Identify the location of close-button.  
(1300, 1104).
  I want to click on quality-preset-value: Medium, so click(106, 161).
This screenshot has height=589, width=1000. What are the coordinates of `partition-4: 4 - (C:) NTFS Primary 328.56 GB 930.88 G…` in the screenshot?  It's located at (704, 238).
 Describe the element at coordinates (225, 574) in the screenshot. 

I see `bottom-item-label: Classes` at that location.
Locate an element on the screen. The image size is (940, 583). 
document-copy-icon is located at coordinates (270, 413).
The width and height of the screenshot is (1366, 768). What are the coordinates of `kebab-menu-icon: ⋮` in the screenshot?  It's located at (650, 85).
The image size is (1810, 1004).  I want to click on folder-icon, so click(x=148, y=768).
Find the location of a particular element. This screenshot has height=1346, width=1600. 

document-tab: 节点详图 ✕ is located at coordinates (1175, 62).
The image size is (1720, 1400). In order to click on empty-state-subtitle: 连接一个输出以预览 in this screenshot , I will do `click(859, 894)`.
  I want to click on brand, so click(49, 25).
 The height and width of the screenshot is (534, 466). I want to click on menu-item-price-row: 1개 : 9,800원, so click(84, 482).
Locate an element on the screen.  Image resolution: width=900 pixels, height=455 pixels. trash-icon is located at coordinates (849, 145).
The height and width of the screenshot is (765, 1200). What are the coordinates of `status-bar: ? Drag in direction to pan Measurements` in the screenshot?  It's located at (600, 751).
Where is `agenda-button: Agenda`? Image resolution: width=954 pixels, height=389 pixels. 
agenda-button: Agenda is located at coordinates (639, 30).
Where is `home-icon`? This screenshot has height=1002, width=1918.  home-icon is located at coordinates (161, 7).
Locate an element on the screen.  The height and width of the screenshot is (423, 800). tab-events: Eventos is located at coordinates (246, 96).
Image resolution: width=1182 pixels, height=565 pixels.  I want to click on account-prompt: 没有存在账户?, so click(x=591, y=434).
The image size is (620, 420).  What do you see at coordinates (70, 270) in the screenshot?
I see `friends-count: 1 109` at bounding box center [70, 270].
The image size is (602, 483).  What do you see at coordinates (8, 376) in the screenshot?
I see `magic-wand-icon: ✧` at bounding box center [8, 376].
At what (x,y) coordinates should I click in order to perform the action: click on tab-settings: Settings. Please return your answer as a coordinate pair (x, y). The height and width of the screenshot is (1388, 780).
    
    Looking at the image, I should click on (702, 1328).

What you should do: Could you update the lines from the one containing "Describe the element" up to and including the one containing "document-tab: 节点详图 ✕" so that "screenshot" becomes "screen capture" and nothing else changes? Return only those lines.

Task solution:
 Describe the element at coordinates (225, 574) in the screen capture. 

I see `bottom-item-label: Classes` at that location.
Locate an element on the screen. The image size is (940, 583). 
document-copy-icon is located at coordinates (270, 413).
The width and height of the screen capture is (1366, 768). What are the coordinates of `kebab-menu-icon: ⋮` in the screen capture?  It's located at (650, 85).
The image size is (1810, 1004).  I want to click on folder-icon, so click(x=148, y=768).
Find the location of a particular element. This screen capture has height=1346, width=1600. 

document-tab: 节点详图 ✕ is located at coordinates (1175, 62).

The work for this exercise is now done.